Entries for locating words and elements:
## START

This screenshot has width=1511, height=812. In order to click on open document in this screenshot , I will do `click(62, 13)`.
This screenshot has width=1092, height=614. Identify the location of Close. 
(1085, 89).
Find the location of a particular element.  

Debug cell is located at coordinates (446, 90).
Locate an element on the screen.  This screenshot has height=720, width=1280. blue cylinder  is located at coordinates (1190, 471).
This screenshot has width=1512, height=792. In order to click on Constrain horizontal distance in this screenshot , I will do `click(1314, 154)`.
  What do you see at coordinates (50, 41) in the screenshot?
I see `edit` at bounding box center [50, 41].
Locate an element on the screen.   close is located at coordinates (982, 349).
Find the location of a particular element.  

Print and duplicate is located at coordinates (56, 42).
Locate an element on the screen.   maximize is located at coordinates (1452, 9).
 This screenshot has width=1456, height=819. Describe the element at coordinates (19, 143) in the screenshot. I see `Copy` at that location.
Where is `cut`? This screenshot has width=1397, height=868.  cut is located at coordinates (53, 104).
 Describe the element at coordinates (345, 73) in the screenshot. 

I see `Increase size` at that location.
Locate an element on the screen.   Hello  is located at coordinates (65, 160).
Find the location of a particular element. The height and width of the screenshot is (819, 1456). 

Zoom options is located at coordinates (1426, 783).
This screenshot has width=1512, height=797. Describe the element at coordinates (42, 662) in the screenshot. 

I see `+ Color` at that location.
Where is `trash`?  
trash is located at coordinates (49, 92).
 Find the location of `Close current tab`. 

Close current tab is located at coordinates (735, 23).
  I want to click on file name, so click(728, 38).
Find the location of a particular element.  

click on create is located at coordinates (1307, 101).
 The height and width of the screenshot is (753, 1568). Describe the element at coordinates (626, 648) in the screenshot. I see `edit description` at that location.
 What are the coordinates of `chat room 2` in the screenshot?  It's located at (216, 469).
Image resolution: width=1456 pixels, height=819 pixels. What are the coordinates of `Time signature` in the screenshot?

## END

(Exercise brief): Copy the records verbatim, starting at the line containing "Describe the element at coordinates (345, 73)" and continuing through the last line of the records, both ends included.

(Exercise response):
 Describe the element at coordinates (345, 73) in the screenshot. 

I see `Increase size` at that location.
Locate an element on the screen.   Hello  is located at coordinates (65, 160).
Find the location of a particular element. The height and width of the screenshot is (819, 1456). 

Zoom options is located at coordinates (1426, 783).
This screenshot has width=1512, height=797. Describe the element at coordinates (42, 662) in the screenshot. 

I see `+ Color` at that location.
Where is `trash`?  
trash is located at coordinates (49, 92).
 Find the location of `Close current tab`. 

Close current tab is located at coordinates (735, 23).
  I want to click on file name, so click(728, 38).
Find the location of a particular element.  

click on create is located at coordinates (1307, 101).
 The height and width of the screenshot is (753, 1568). Describe the element at coordinates (626, 648) in the screenshot. I see `edit description` at that location.
 What are the coordinates of `chat room 2` in the screenshot?  It's located at (216, 469).
Image resolution: width=1456 pixels, height=819 pixels. What are the coordinates of `Time signature` in the screenshot?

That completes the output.